=== PROBLEM TO SOLVE ===
Nothing but the data itself, reproduced exactly, is the expected answer.

=== INFORMATION SUPPLIED ===

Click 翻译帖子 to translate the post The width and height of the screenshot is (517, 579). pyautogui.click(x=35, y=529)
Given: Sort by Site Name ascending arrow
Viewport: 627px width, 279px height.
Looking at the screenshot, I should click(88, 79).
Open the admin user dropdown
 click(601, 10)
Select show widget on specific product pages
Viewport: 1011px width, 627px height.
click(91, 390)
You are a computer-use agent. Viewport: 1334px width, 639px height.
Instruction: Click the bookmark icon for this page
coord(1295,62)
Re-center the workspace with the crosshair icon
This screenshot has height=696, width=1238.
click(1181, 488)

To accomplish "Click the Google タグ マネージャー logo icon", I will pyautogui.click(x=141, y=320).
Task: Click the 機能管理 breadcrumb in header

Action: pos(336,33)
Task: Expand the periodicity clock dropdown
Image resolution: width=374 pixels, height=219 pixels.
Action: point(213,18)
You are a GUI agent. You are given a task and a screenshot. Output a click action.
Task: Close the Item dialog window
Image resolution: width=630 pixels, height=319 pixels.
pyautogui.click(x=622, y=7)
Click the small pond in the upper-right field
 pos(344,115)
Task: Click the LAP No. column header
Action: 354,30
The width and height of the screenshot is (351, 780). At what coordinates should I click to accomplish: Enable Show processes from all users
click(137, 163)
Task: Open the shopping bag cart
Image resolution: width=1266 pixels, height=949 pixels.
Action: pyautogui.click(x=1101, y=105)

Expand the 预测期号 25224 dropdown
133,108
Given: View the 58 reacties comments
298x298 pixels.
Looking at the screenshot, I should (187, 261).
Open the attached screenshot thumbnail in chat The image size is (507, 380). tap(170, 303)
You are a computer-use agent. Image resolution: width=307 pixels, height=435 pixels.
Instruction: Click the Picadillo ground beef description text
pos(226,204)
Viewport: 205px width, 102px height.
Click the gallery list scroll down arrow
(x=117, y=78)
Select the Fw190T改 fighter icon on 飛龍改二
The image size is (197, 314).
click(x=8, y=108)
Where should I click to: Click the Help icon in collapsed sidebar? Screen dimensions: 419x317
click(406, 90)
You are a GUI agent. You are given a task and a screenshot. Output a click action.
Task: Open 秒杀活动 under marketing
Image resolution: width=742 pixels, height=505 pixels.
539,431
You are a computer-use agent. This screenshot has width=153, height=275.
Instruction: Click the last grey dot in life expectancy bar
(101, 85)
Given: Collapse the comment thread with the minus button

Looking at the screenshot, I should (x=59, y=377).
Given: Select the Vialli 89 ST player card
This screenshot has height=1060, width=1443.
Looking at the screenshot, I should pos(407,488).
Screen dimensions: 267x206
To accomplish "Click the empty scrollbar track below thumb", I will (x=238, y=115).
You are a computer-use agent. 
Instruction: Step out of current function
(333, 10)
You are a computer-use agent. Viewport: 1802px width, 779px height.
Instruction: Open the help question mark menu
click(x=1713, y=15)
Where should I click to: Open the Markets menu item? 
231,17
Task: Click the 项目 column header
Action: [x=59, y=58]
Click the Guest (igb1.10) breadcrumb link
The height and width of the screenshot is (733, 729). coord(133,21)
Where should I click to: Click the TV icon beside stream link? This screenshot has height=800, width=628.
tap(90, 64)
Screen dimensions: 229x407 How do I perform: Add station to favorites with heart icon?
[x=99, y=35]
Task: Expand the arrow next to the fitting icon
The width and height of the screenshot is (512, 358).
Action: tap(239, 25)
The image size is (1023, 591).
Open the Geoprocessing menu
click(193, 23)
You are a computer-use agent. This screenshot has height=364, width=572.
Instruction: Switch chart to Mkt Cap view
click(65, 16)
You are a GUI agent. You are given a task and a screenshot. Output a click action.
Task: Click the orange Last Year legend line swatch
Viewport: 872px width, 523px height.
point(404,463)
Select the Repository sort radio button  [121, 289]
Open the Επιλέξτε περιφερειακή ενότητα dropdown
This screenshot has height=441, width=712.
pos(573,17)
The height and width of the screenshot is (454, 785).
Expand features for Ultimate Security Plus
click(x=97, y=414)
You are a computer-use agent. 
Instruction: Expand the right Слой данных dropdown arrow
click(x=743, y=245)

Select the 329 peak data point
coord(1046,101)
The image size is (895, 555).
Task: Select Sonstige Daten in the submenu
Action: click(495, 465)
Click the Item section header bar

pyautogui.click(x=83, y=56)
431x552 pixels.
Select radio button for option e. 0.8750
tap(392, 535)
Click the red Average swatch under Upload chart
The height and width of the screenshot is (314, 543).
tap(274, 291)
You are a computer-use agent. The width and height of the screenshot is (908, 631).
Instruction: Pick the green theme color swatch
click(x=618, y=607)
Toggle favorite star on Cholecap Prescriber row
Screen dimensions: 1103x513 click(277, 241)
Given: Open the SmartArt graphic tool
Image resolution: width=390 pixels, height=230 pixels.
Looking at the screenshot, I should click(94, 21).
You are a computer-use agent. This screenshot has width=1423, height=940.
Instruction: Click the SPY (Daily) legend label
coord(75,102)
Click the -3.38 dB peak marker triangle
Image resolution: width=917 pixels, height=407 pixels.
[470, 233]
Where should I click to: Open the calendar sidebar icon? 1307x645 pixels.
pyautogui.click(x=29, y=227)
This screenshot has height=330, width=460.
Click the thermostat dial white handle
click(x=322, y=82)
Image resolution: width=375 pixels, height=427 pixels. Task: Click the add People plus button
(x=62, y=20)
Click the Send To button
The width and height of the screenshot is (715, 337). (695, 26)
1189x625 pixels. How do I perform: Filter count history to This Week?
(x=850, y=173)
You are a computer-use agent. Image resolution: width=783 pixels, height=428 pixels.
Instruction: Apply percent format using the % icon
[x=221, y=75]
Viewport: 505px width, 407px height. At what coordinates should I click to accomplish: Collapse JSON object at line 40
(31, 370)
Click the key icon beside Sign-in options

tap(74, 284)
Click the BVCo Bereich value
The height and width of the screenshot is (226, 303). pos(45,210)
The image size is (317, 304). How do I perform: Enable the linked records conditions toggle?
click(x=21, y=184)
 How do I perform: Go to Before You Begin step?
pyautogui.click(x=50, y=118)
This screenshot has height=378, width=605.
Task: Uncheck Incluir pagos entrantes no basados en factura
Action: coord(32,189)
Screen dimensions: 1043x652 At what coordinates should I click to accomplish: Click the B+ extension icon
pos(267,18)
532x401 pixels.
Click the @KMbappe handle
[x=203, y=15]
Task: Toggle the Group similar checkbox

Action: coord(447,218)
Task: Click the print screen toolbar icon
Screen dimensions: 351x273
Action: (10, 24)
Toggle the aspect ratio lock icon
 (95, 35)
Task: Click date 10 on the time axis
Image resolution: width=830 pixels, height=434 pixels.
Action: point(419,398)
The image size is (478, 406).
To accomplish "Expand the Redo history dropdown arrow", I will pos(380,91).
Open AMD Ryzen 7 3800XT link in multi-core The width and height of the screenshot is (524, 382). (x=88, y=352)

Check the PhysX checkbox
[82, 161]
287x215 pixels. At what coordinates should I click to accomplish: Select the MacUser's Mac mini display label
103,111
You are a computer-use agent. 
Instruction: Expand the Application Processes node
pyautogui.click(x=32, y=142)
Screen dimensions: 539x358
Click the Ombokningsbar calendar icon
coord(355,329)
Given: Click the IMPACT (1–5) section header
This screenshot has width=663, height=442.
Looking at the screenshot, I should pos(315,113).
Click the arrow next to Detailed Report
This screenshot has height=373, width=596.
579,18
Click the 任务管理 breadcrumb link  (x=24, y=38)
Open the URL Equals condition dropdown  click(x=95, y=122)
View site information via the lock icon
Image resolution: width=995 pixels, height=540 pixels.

=== FINISHED EXERCISE ===
Click 翻译帖子 to translate the post The width and height of the screenshot is (517, 579). pyautogui.click(x=35, y=529)
Given: Sort by Site Name ascending arrow
Viewport: 627px width, 279px height.
Looking at the screenshot, I should click(88, 79).
Open the admin user dropdown
 click(601, 10)
Select show widget on specific product pages
Viewport: 1011px width, 627px height.
click(91, 390)
You are a computer-use agent. Viewport: 1334px width, 639px height.
Instruction: Click the bookmark icon for this page
coord(1295,62)
Re-center the workspace with the crosshair icon
This screenshot has height=696, width=1238.
click(1181, 488)

To accomplish "Click the Google タグ マネージャー logo icon", I will pyautogui.click(x=141, y=320).
Task: Click the 機能管理 breadcrumb in header

Action: pos(336,33)
Task: Expand the periodicity clock dropdown
Image resolution: width=374 pixels, height=219 pixels.
Action: point(213,18)
You are a GUI agent. You are given a task and a screenshot. Output a click action.
Task: Close the Item dialog window
Image resolution: width=630 pixels, height=319 pixels.
pyautogui.click(x=622, y=7)
Click the small pond in the upper-right field
 pos(344,115)
Task: Click the LAP No. column header
Action: 354,30
The width and height of the screenshot is (351, 780). At what coordinates should I click to accomplish: Enable Show processes from all users
click(137, 163)
Task: Open the shopping bag cart
Image resolution: width=1266 pixels, height=949 pixels.
Action: pyautogui.click(x=1101, y=105)

Expand the 预测期号 25224 dropdown
133,108
Given: View the 58 reacties comments
298x298 pixels.
Looking at the screenshot, I should (187, 261).
Open the attached screenshot thumbnail in chat The image size is (507, 380). tap(170, 303)
You are a computer-use agent. Image resolution: width=307 pixels, height=435 pixels.
Instruction: Click the Picadillo ground beef description text
pos(226,204)
Viewport: 205px width, 102px height.
Click the gallery list scroll down arrow
(x=117, y=78)
Select the Fw190T改 fighter icon on 飛龍改二
The image size is (197, 314).
click(x=8, y=108)
Where should I click to: Click the Help icon in collapsed sidebar? Screen dimensions: 419x317
click(406, 90)
You are a GUI agent. You are given a task and a screenshot. Output a click action.
Task: Open 秒杀活动 under marketing
Image resolution: width=742 pixels, height=505 pixels.
539,431
You are a computer-use agent. This screenshot has width=153, height=275.
Instruction: Click the last grey dot in life expectancy bar
(101, 85)
Given: Collapse the comment thread with the minus button

Looking at the screenshot, I should (x=59, y=377).
Given: Select the Vialli 89 ST player card
This screenshot has height=1060, width=1443.
Looking at the screenshot, I should pos(407,488).
Screen dimensions: 267x206
To accomplish "Click the empty scrollbar track below thumb", I will (x=238, y=115).
You are a computer-use agent. 
Instruction: Step out of current function
(333, 10)
You are a computer-use agent. Viewport: 1802px width, 779px height.
Instruction: Open the help question mark menu
click(x=1713, y=15)
Where should I click to: Open the Markets menu item? 
231,17
Task: Click the 项目 column header
Action: [x=59, y=58]
Click the Guest (igb1.10) breadcrumb link
The height and width of the screenshot is (733, 729). coord(133,21)
Where should I click to: Click the TV icon beside stream link? This screenshot has height=800, width=628.
tap(90, 64)
Screen dimensions: 229x407 How do I perform: Add station to favorites with heart icon?
[x=99, y=35]
Task: Expand the arrow next to the fitting icon
The width and height of the screenshot is (512, 358).
Action: tap(239, 25)
The image size is (1023, 591).
Open the Geoprocessing menu
click(193, 23)
You are a computer-use agent. This screenshot has height=364, width=572.
Instruction: Switch chart to Mkt Cap view
click(65, 16)
You are a GUI agent. You are given a task and a screenshot. Output a click action.
Task: Click the orange Last Year legend line swatch
Viewport: 872px width, 523px height.
point(404,463)
Select the Repository sort radio button  [121, 289]
Open the Επιλέξτε περιφερειακή ενότητα dropdown
This screenshot has height=441, width=712.
pos(573,17)
The height and width of the screenshot is (454, 785).
Expand features for Ultimate Security Plus
click(x=97, y=414)
You are a computer-use agent. 
Instruction: Expand the right Слой данных dropdown arrow
click(x=743, y=245)

Select the 329 peak data point
coord(1046,101)
The image size is (895, 555).
Task: Select Sonstige Daten in the submenu
Action: click(495, 465)
Click the Item section header bar

pyautogui.click(x=83, y=56)
431x552 pixels.
Select radio button for option e. 0.8750
tap(392, 535)
Click the red Average swatch under Upload chart
The height and width of the screenshot is (314, 543).
tap(274, 291)
You are a computer-use agent. The width and height of the screenshot is (908, 631).
Instruction: Pick the green theme color swatch
click(x=618, y=607)
Toggle favorite star on Cholecap Prescriber row
Screen dimensions: 1103x513 click(277, 241)
Given: Open the SmartArt graphic tool
Image resolution: width=390 pixels, height=230 pixels.
Looking at the screenshot, I should click(94, 21).
You are a computer-use agent. This screenshot has width=1423, height=940.
Instruction: Click the SPY (Daily) legend label
coord(75,102)
Click the -3.38 dB peak marker triangle
Image resolution: width=917 pixels, height=407 pixels.
[470, 233]
Where should I click to: Open the calendar sidebar icon? 1307x645 pixels.
pyautogui.click(x=29, y=227)
This screenshot has height=330, width=460.
Click the thermostat dial white handle
click(x=322, y=82)
Image resolution: width=375 pixels, height=427 pixels. Task: Click the add People plus button
(x=62, y=20)
Click the Send To button
The width and height of the screenshot is (715, 337). (695, 26)
1189x625 pixels. How do I perform: Filter count history to This Week?
(x=850, y=173)
You are a computer-use agent. Image resolution: width=783 pixels, height=428 pixels.
Instruction: Apply percent format using the % icon
[x=221, y=75]
Viewport: 505px width, 407px height. At what coordinates should I click to accomplish: Collapse JSON object at line 40
(31, 370)
Click the key icon beside Sign-in options

tap(74, 284)
Click the BVCo Bereich value
The height and width of the screenshot is (226, 303). pos(45,210)
The image size is (317, 304). How do I perform: Enable the linked records conditions toggle?
click(x=21, y=184)
 How do I perform: Go to Before You Begin step?
pyautogui.click(x=50, y=118)
This screenshot has height=378, width=605.
Task: Uncheck Incluir pagos entrantes no basados en factura
Action: coord(32,189)
Screen dimensions: 1043x652 At what coordinates should I click to accomplish: Click the B+ extension icon
pos(267,18)
532x401 pixels.
Click the @KMbappe handle
[x=203, y=15]
Task: Toggle the Group similar checkbox

Action: coord(447,218)
Task: Click the print screen toolbar icon
Screen dimensions: 351x273
Action: (10, 24)
Toggle the aspect ratio lock icon
 (95, 35)
Task: Click date 10 on the time axis
Image resolution: width=830 pixels, height=434 pixels.
Action: point(419,398)
The image size is (478, 406).
To accomplish "Expand the Redo history dropdown arrow", I will pos(380,91).
Open AMD Ryzen 7 3800XT link in multi-core The width and height of the screenshot is (524, 382). (x=88, y=352)

Check the PhysX checkbox
[82, 161]
287x215 pixels. At what coordinates should I click to accomplish: Select the MacUser's Mac mini display label
103,111
You are a computer-use agent. 
Instruction: Expand the Application Processes node
pyautogui.click(x=32, y=142)
Screen dimensions: 539x358
Click the Ombokningsbar calendar icon
coord(355,329)
Given: Click the IMPACT (1–5) section header
This screenshot has width=663, height=442.
Looking at the screenshot, I should pos(315,113).
Click the arrow next to Detailed Report
This screenshot has height=373, width=596.
579,18
Click the 任务管理 breadcrumb link  (x=24, y=38)
Open the URL Equals condition dropdown  click(x=95, y=122)
View site information via the lock icon
Image resolution: width=995 pixels, height=540 pixels.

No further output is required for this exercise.